Beginning with the line where "The image size is (679, 700)." appears, restate each line word for word until the data ends. Pictures do not go in.

BEGIN Material to process

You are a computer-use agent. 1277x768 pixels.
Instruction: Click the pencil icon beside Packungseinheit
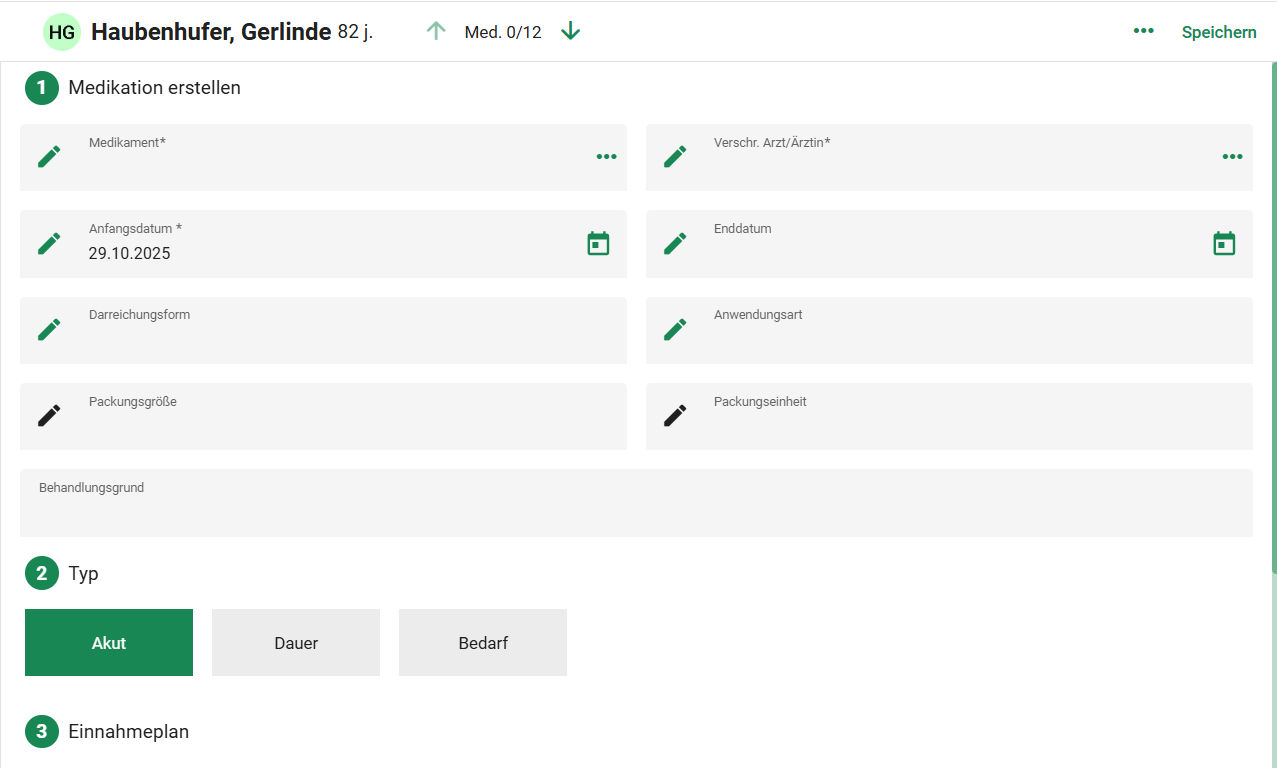pyautogui.click(x=675, y=416)
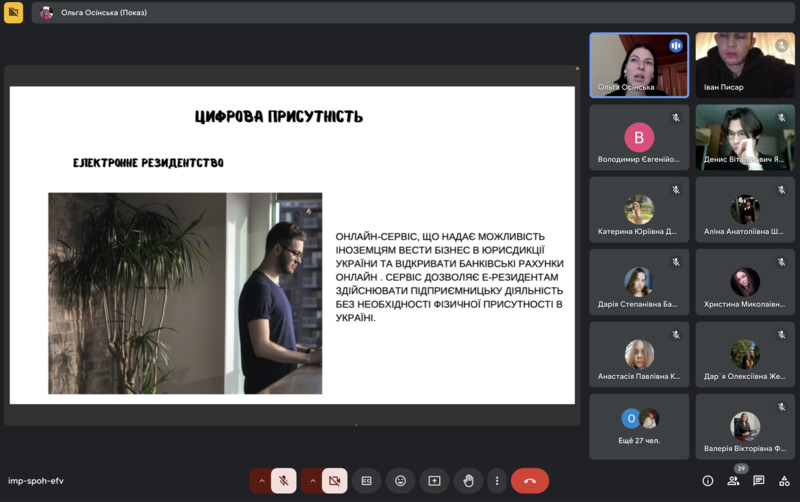Screen dimensions: 800x502
Task: Toggle closed captions
Action: (366, 481)
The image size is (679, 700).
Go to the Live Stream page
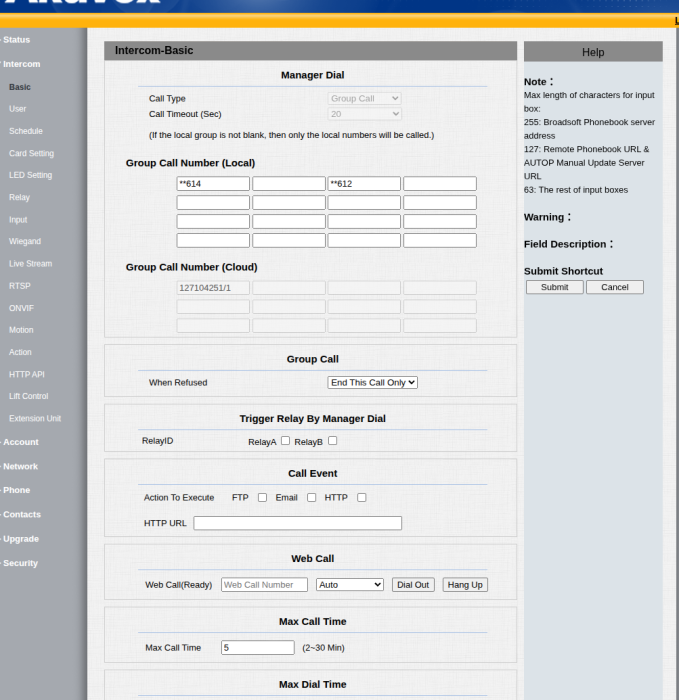30,264
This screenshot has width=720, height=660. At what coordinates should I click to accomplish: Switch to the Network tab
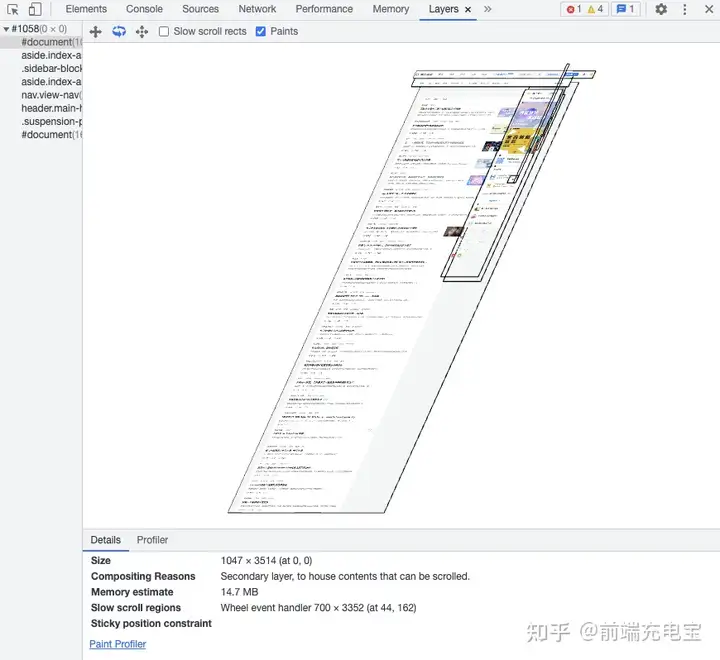click(257, 9)
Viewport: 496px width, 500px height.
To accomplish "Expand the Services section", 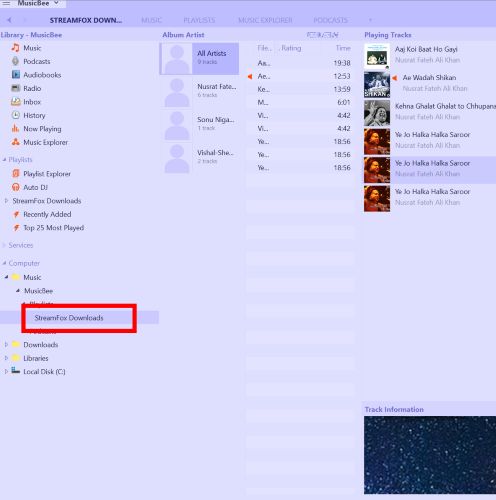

END Material to process

● Output
The image size is (679, 700).
Go to the Live Stream page
30,264
This screenshot has width=720, height=660. At what coordinates should I click to accomplish: Switch to the Network tab
click(257, 9)
Viewport: 496px width, 500px height.
To accomplish "Expand the Services section", 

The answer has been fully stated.